:: DATA IN THIS EXERCISE ::
---
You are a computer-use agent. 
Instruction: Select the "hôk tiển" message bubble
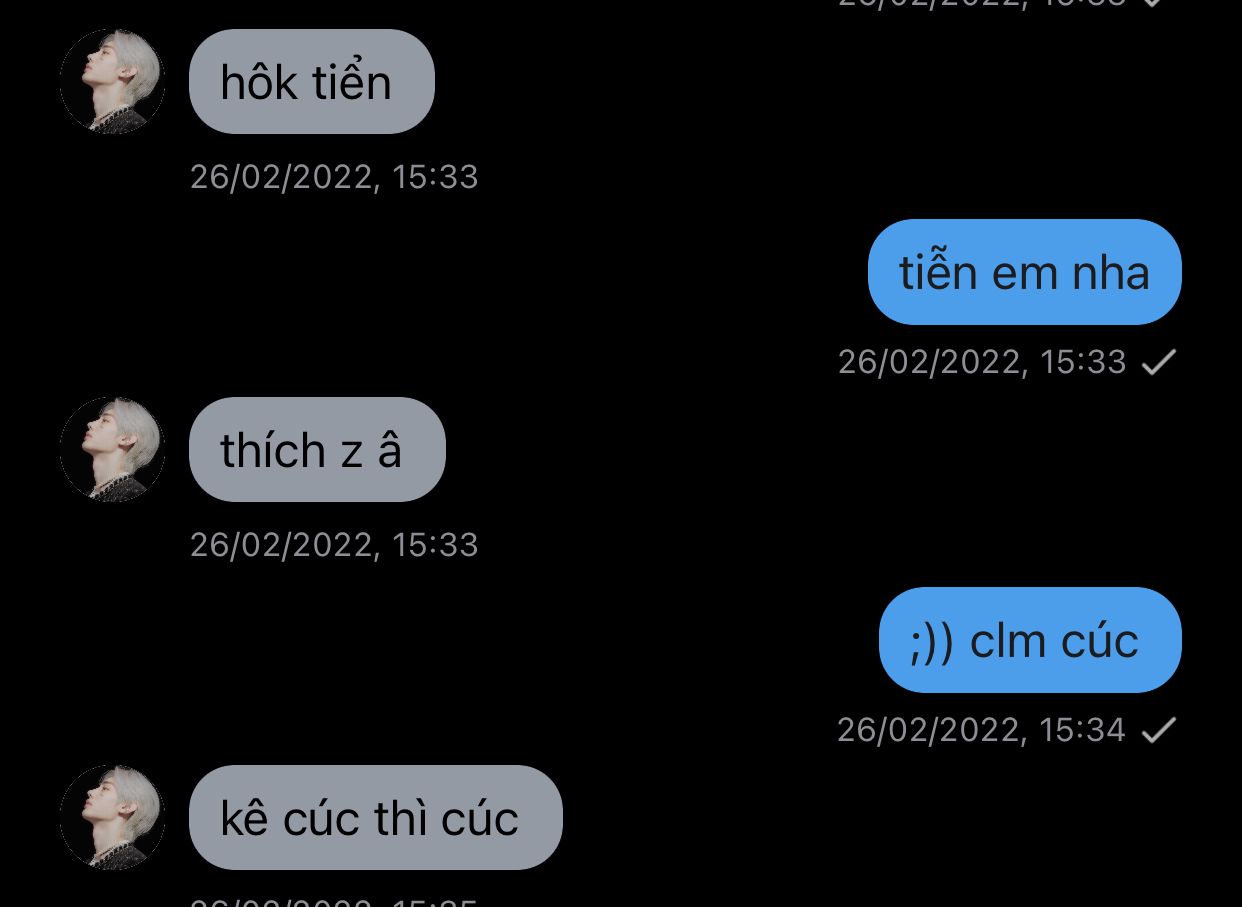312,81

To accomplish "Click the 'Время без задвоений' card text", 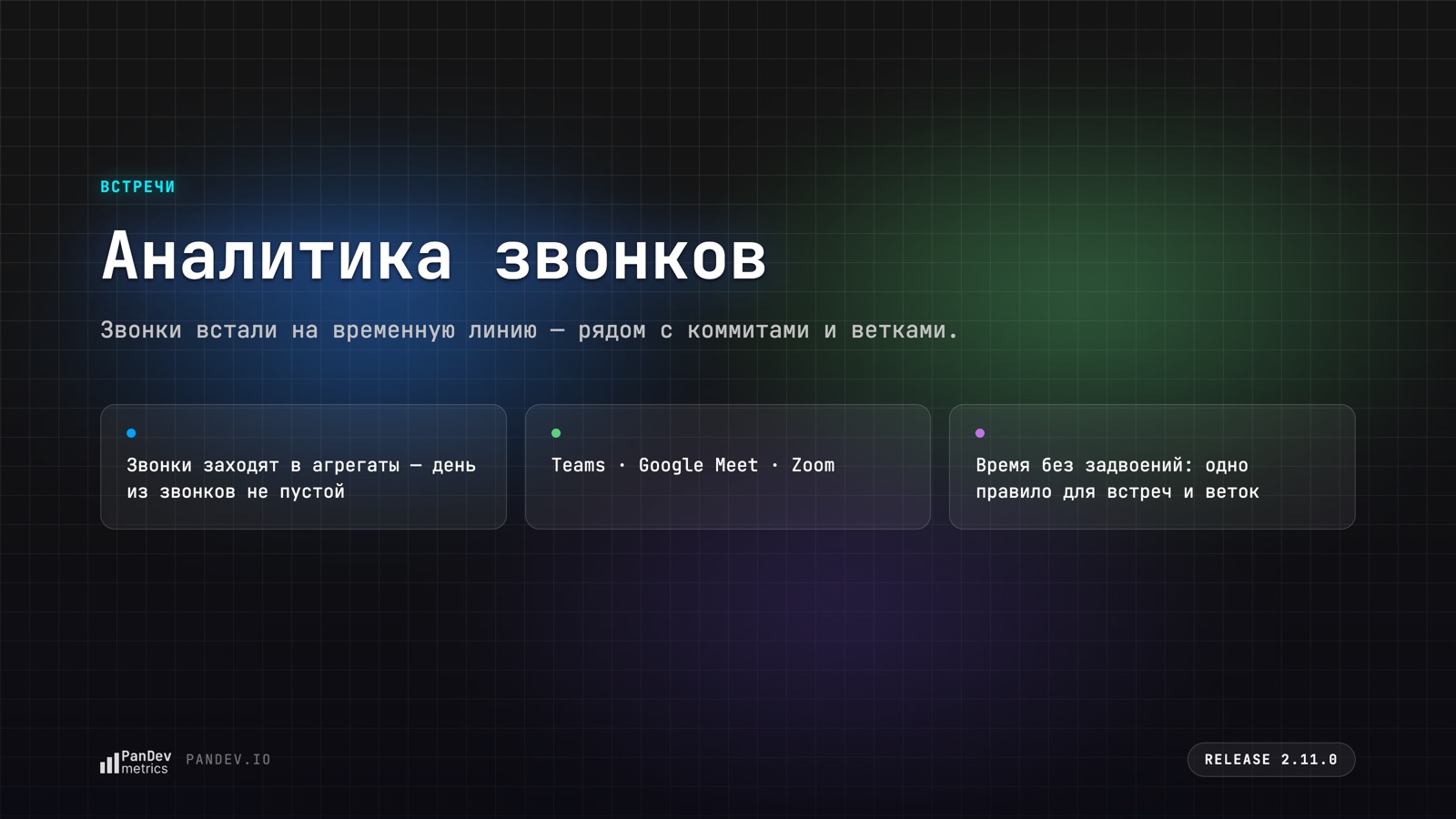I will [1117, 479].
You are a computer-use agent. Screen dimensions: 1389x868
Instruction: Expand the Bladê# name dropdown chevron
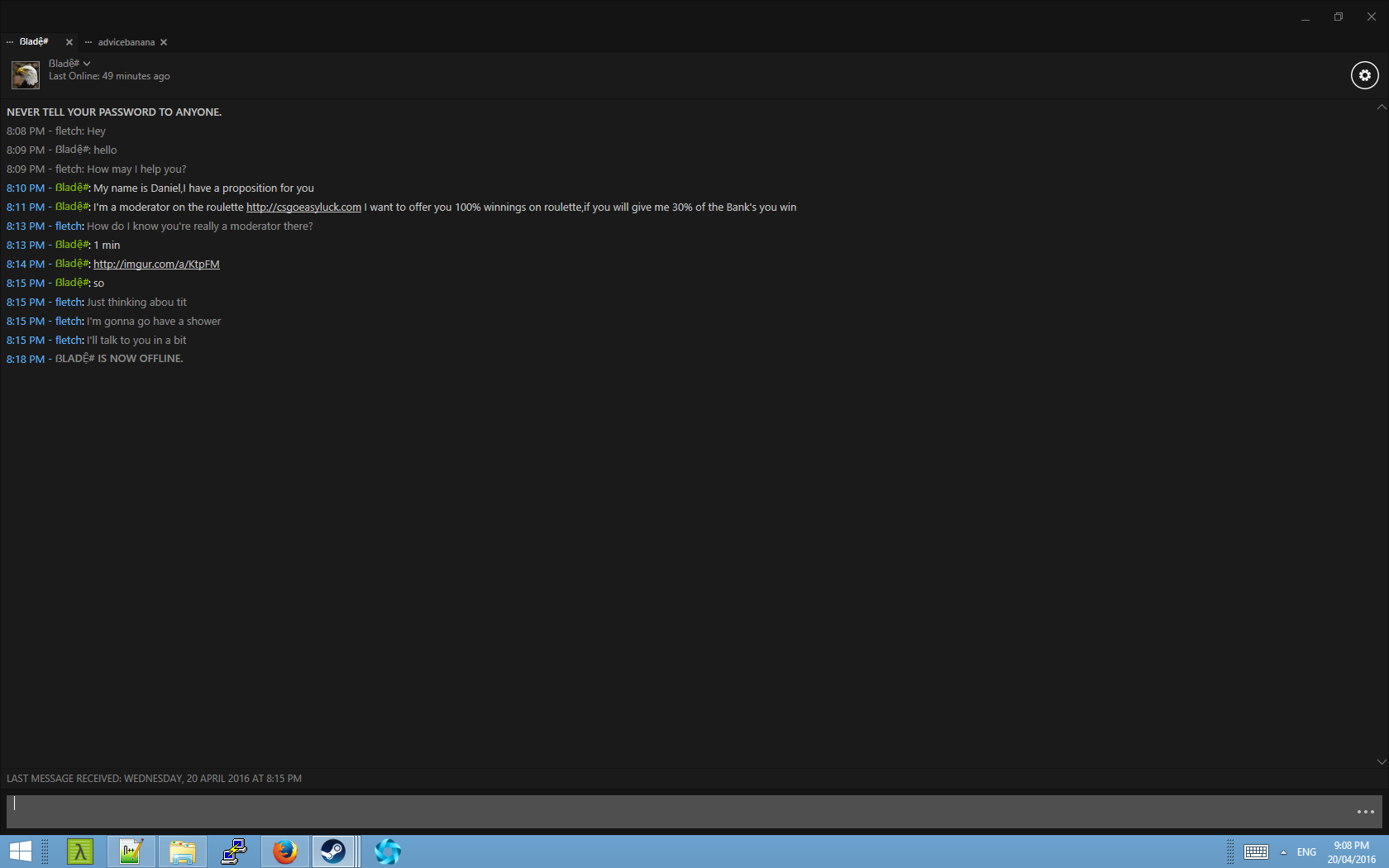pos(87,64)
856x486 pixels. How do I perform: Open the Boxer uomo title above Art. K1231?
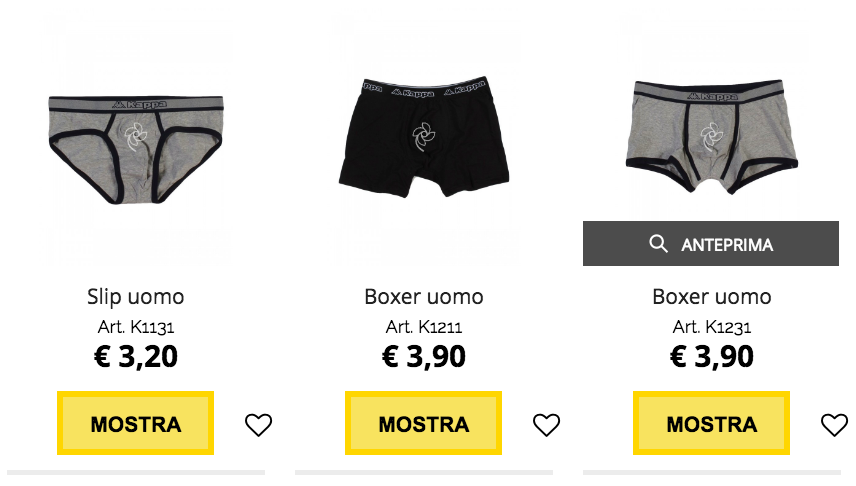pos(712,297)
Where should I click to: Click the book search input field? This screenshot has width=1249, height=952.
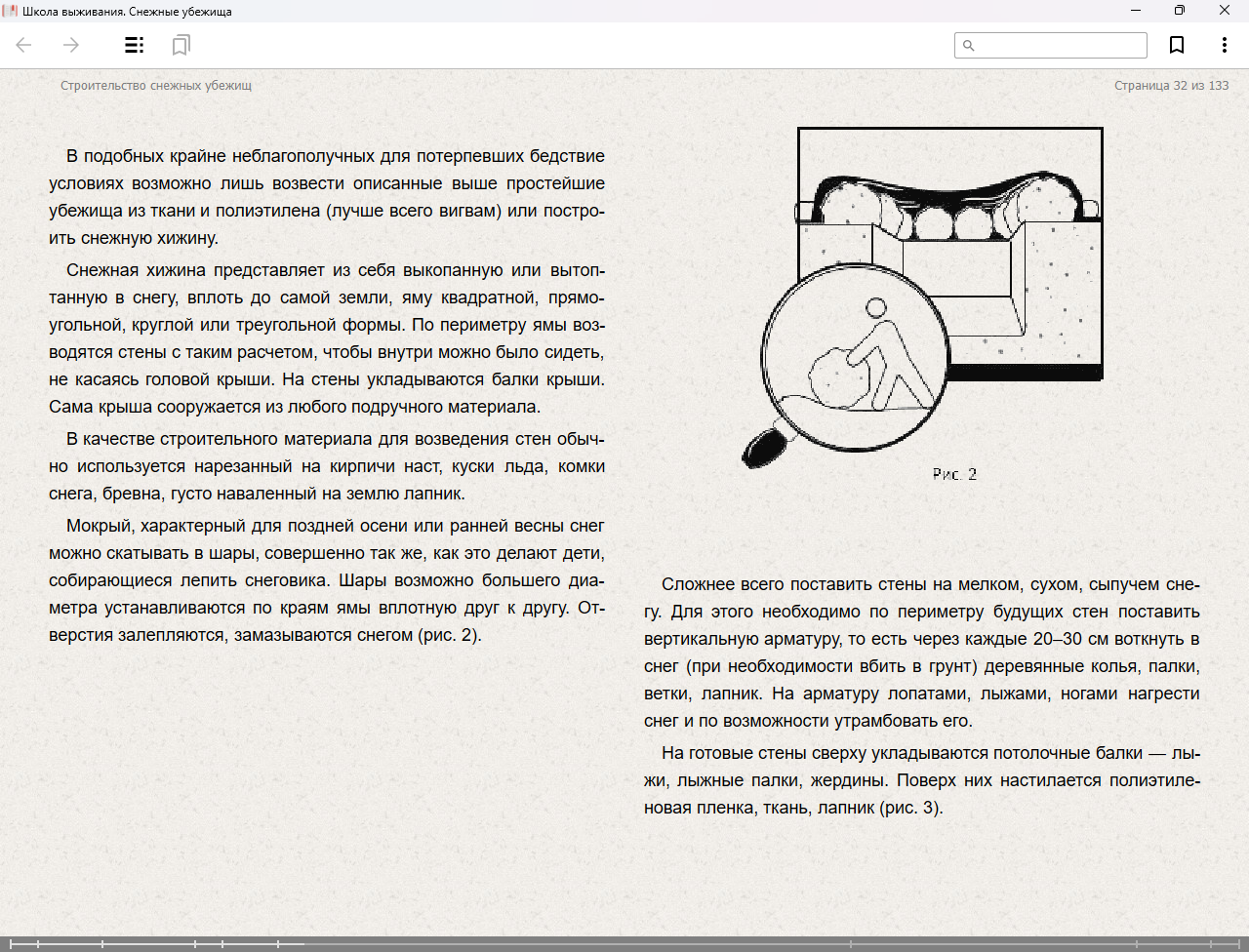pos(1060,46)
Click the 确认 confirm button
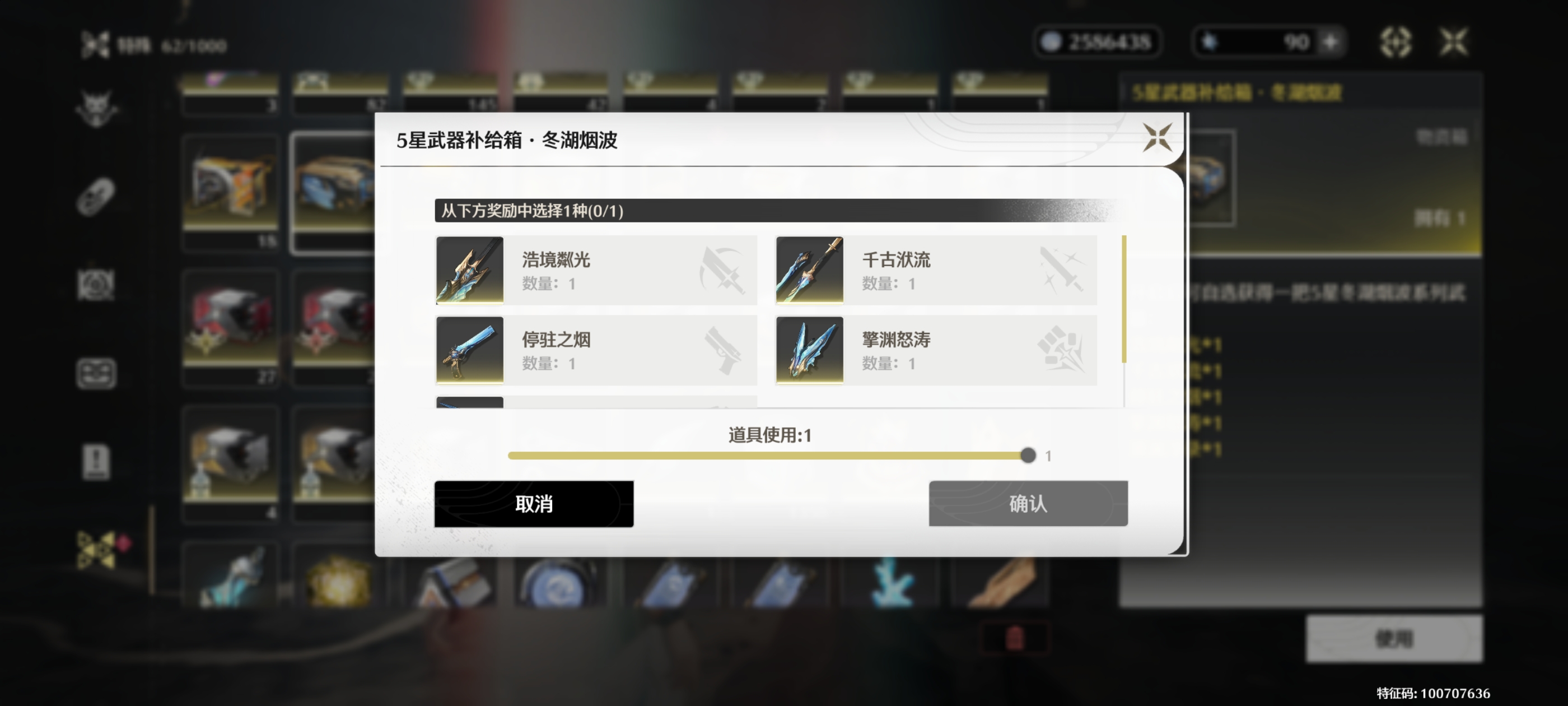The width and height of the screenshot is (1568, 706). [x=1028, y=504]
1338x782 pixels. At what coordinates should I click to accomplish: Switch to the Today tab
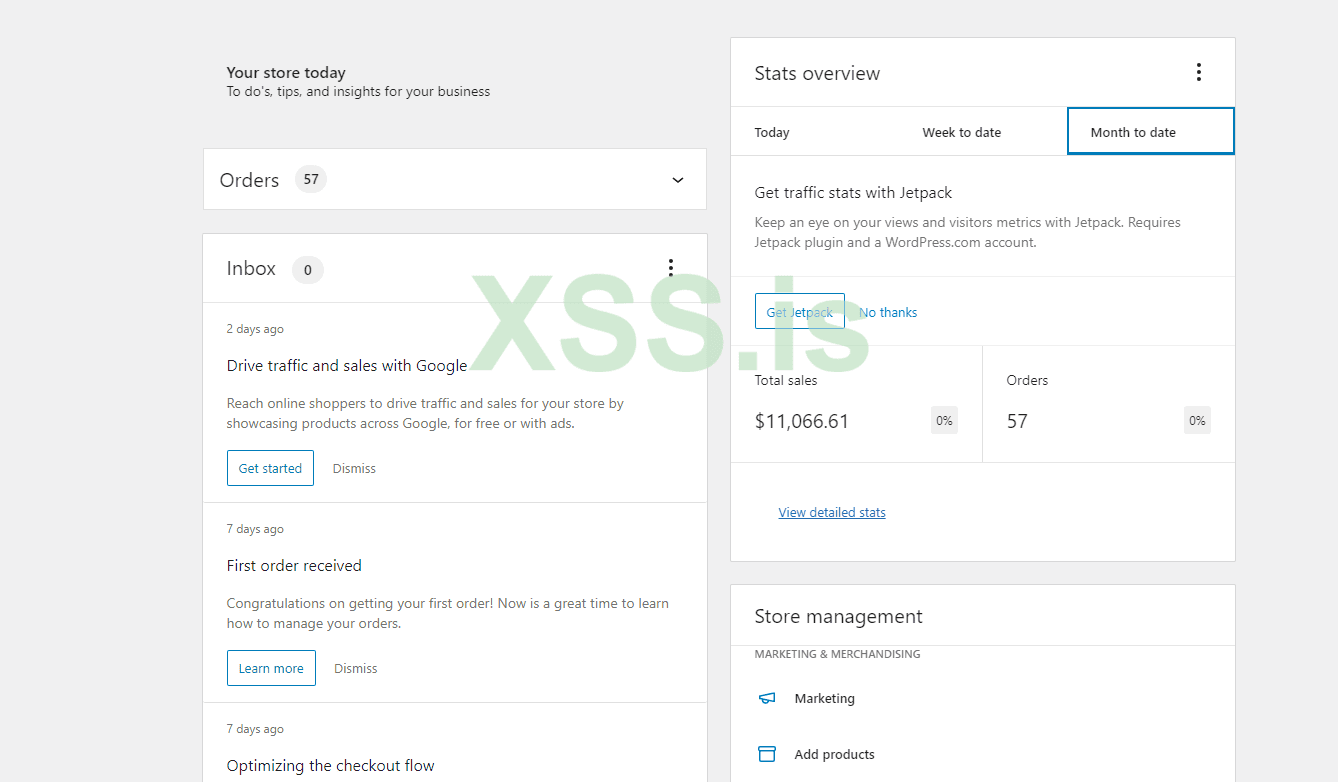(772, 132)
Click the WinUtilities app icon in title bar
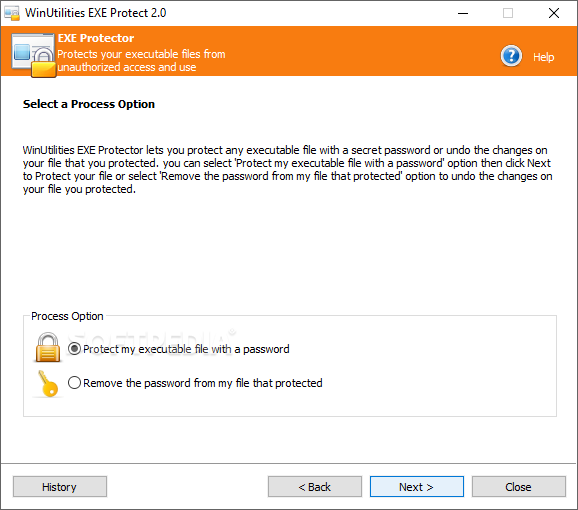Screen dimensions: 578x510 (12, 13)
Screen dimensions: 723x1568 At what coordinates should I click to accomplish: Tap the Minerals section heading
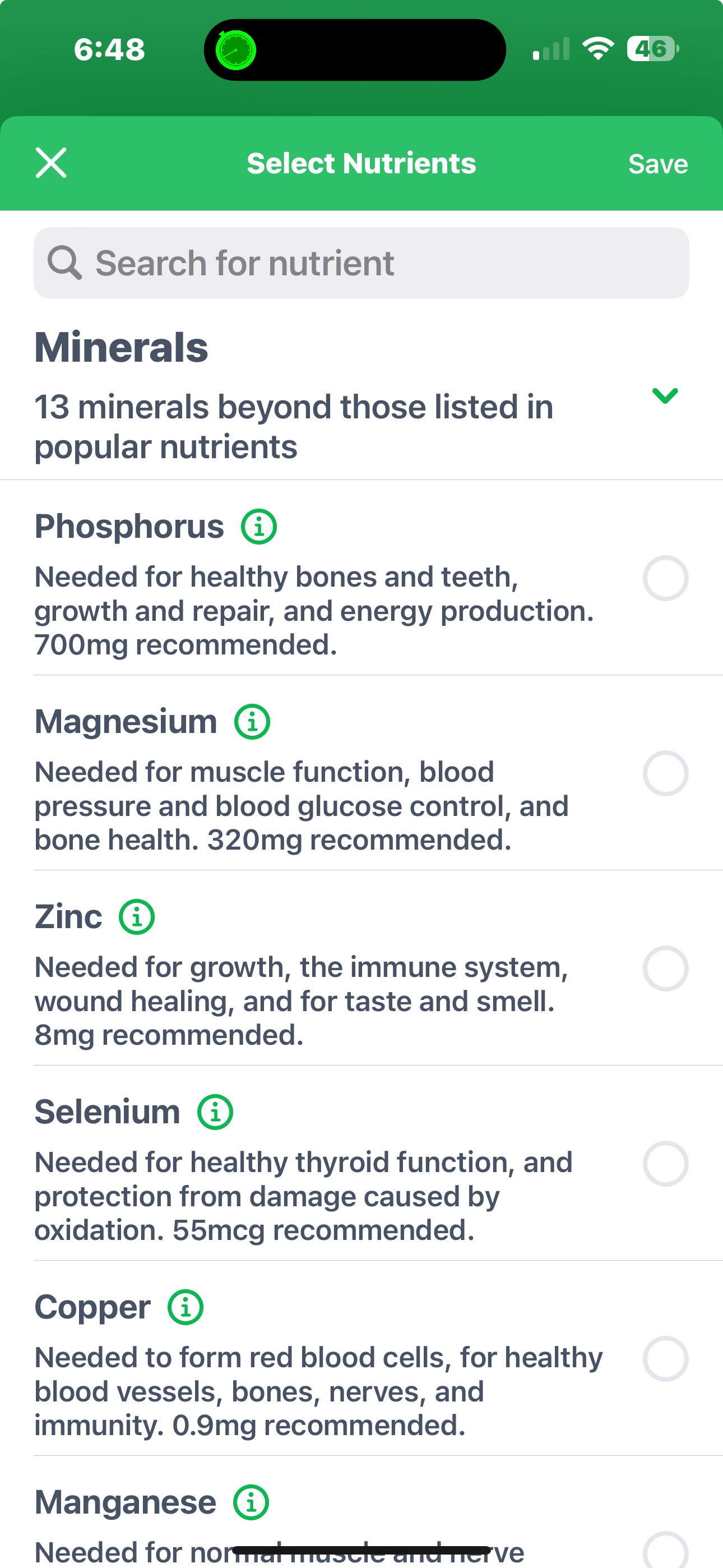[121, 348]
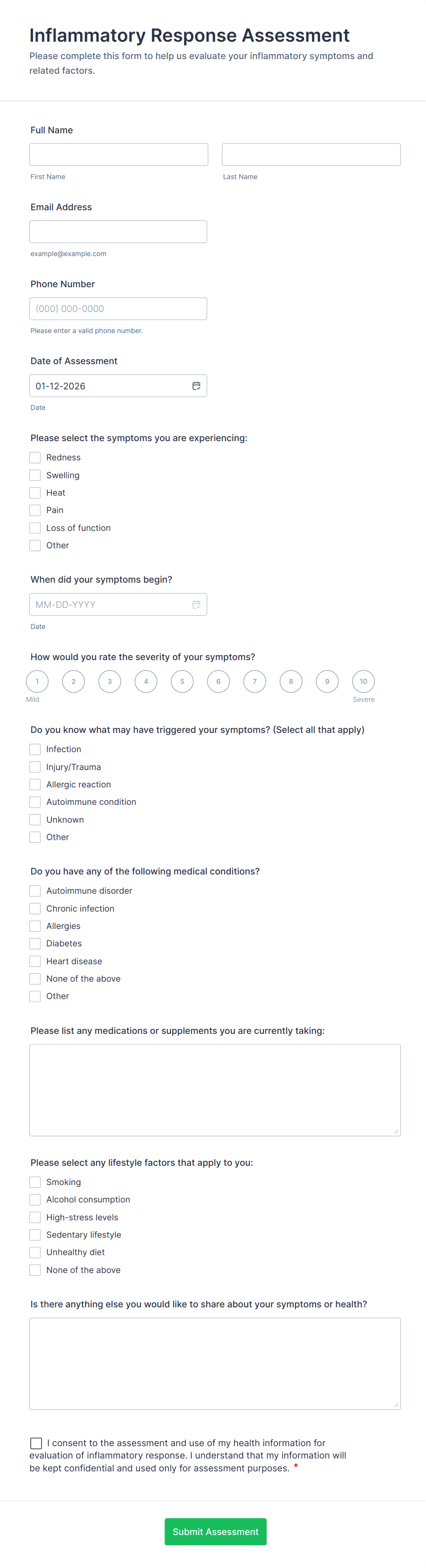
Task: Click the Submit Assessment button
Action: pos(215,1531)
---
:: TASK INSTRUCTIONS ::
The exact lines from the one containing "1338x782 pixels. At" through the end of the data are to be copied, with both ends kept and pictures left out.

:: TASK RESPONSE ::
1338x782 pixels. At what coordinates should I click to accomplish: Switch to the Today tab
(772, 132)
Click the WinUtilities app icon in title bar
Screen dimensions: 578x510 (12, 13)
Screen dimensions: 723x1568 At what coordinates should I click to accomplish: Tap the Minerals section heading
[121, 348]
Task: Click the Submit Assessment button
Action: pos(215,1531)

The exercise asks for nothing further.